Quem tem melhores condições financeiras, por mais que efetivamente pratique o crime de tráfico de drogas, geralmente conseguirá comprovar renda, além de não morar em zonas de risco, quase nunca serem flagrados em boca de fumo, dentre outras situações que facilitam o alcance da conclusão de que se trata de um mero usuário (viciado, coitado) e não de um “bandido perigoso” (como alguns consideram os comerciantes de drogas ilícitas).
Não podemos esquecer da análise da vida pregressa para determinar a condição de usuário, ou seja, se tiver “passagem”, mesmo quando “de menor”, já era, pois “pau que nasce torto nunca se endireita” e se praticou crime uma vez praticará sempre (não é esse o pensamento comum?!).

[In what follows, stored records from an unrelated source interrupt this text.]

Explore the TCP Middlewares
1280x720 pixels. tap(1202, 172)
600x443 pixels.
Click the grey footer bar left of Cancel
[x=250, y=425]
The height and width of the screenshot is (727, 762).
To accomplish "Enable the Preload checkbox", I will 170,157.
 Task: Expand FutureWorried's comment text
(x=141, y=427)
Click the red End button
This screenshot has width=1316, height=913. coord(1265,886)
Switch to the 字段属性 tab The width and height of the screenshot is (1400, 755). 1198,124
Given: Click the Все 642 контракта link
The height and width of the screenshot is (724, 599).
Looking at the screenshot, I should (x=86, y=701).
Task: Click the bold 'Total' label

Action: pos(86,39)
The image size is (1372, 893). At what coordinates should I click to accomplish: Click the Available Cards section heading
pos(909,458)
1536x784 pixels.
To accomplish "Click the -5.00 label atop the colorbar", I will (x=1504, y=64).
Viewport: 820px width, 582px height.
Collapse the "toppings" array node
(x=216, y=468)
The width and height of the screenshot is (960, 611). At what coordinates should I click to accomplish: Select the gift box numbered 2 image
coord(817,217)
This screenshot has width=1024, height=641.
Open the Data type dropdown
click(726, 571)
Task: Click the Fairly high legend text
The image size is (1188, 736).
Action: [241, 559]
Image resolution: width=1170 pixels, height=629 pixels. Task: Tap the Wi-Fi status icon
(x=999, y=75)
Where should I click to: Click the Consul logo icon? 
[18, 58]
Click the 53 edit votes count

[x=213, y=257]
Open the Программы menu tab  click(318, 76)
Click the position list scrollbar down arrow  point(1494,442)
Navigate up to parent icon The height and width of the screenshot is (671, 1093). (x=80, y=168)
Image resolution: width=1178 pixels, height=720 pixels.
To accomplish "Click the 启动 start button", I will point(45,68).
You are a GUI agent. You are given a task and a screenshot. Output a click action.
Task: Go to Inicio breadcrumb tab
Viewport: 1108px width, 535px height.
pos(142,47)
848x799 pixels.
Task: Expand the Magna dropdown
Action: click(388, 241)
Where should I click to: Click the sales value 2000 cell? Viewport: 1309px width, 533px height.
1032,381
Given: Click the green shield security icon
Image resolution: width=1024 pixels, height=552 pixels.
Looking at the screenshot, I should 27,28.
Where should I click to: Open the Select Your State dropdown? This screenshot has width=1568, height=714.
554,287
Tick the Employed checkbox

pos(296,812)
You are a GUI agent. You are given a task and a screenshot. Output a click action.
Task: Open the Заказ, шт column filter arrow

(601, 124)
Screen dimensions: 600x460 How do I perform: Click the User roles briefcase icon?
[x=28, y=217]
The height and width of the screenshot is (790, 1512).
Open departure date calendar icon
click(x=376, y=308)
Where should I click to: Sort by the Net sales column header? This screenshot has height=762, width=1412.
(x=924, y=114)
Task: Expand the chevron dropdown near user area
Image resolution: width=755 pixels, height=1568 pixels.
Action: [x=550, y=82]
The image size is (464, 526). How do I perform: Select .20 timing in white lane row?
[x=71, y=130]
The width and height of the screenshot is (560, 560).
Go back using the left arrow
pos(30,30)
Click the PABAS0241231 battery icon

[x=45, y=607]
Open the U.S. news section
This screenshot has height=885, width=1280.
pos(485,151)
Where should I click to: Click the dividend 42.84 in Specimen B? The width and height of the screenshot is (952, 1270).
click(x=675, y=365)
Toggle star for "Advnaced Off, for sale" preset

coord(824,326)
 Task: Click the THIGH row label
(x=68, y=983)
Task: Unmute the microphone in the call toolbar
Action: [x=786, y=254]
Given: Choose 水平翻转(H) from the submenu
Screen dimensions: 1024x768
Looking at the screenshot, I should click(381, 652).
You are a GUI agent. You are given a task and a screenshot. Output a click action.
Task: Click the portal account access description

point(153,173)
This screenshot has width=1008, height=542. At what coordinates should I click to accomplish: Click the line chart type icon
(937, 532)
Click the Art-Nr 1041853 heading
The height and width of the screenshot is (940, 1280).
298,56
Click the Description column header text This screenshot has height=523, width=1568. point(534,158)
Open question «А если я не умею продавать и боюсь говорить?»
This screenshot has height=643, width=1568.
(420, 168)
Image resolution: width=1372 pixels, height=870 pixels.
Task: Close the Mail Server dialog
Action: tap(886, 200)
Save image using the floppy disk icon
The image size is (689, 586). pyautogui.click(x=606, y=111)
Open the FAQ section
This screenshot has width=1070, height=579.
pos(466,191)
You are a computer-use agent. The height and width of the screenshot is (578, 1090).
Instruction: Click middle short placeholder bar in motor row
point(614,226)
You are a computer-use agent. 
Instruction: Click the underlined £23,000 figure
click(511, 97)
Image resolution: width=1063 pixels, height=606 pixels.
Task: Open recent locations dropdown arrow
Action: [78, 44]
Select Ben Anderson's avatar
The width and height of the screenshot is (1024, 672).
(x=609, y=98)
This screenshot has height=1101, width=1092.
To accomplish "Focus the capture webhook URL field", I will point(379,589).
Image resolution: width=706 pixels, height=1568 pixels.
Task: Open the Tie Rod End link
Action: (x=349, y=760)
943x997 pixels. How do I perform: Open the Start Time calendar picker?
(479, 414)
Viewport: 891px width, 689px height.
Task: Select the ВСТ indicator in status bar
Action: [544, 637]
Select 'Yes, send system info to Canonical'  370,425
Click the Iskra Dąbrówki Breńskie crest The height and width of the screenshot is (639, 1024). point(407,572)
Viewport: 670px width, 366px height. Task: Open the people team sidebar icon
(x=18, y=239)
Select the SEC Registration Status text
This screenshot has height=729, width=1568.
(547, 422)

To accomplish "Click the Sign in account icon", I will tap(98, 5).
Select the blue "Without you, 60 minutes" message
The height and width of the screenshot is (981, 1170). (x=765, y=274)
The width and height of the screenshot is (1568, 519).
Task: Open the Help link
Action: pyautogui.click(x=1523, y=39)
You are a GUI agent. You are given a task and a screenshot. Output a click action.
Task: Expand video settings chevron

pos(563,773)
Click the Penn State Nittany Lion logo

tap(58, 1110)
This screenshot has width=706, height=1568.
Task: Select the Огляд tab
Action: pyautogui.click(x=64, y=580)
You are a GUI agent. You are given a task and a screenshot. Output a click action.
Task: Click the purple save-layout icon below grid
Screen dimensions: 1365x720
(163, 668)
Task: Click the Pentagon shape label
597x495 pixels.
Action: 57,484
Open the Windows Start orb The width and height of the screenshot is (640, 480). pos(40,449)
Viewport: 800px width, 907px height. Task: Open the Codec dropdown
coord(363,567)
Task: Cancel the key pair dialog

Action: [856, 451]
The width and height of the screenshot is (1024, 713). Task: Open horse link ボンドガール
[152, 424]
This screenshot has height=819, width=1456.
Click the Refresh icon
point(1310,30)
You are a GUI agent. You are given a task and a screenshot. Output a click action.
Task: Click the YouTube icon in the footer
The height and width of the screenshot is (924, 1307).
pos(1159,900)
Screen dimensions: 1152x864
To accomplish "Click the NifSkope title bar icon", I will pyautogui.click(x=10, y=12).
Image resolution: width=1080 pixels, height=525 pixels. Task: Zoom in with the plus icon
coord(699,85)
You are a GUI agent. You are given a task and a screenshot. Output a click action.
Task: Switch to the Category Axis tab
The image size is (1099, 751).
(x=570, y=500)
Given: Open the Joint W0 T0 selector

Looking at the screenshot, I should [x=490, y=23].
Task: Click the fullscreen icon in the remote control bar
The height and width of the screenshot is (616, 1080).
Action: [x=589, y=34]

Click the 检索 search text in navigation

De qualquer modo, apesar das críticas, necessário ter em mente que, para diferenciar o traficante do usuário, segundo a legislação específica, deve-se levar em consideração a destinação das drogas (se para consumo próprio ou para terceiros); a quantidade de drogas encontrada; além do local em que o flagrante ocorreu; das condições e circunstâncias em que o agente se encontrava, bem como a “vida pregressa” daquele que estava com as drogas.
Um grande abraço e até a próxima semana!